Arthur T Knackerbracket has processed the following story:

An international team of researchers has developed a way to create non-radiating sources of electromagnetism. In their paper published in the journal Physical Review Letters, the group describes their technique and how well it worked when they tested a model based on their ideas.

For many years, physicists have grappled with the idea of "meta-atoms," macroscopic objects that have alternating current that prevents the emission of electromagnetic energy. In 1957, Yakov Zel'dovich came up with the idea of anapole states, where parity violations in electric current would produce electric moments with no poles. Since that time, some astrophysicists have suggested that such states could explain how dark matter remains hidden.
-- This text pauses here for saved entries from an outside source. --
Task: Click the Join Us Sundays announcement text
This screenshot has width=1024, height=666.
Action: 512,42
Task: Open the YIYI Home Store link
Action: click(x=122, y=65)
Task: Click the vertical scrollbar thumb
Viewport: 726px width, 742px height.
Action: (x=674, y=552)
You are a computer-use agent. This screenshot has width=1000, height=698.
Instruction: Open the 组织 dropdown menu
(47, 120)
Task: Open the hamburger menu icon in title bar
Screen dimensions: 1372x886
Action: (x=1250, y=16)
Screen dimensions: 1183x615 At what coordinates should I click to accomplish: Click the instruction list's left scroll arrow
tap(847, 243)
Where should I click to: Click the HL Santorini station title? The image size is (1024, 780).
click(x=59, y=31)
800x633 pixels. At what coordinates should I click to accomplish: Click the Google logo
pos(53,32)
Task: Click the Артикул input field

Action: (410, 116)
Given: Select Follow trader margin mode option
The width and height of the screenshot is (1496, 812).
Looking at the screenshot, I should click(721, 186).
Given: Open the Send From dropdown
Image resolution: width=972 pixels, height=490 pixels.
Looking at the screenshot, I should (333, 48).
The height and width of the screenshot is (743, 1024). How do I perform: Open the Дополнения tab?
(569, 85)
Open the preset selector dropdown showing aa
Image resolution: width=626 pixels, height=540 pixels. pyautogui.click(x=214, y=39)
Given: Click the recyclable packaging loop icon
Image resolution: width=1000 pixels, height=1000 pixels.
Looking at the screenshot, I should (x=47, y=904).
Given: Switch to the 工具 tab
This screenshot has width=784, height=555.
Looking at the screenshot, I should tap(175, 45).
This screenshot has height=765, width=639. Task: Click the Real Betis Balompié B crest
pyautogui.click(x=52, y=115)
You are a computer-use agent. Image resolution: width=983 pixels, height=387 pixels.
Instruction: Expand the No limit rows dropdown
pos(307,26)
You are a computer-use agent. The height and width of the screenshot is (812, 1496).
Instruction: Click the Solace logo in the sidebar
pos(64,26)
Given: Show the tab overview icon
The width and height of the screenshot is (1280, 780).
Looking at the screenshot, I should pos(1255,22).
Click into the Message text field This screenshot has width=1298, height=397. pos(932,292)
[...] Due to constraints in their lab, the team was forced to create a device based on microwaves rather than radio frequencies—they placed an 18-mm antenna inside of a 6.4-mm disk and put them into an anechoic chamber. They used another antenna to measure emissions from the device after it was turned on. They found the device able to support total suppression of far-field radiation. The researchers suggest their device could pave the way toward the development of new kinds of wireless power transfer devices.

Journal Reference:
Esmaeel Zanganeh, Andrey Evlyukhin, Andrey Miroshnichenko, et al. Anapole Meta-Atoms: Nonradiating Electric and Magnetic Sources, Physical Review Letters (DOI: 10.1103/PhysRevLett.127.096804)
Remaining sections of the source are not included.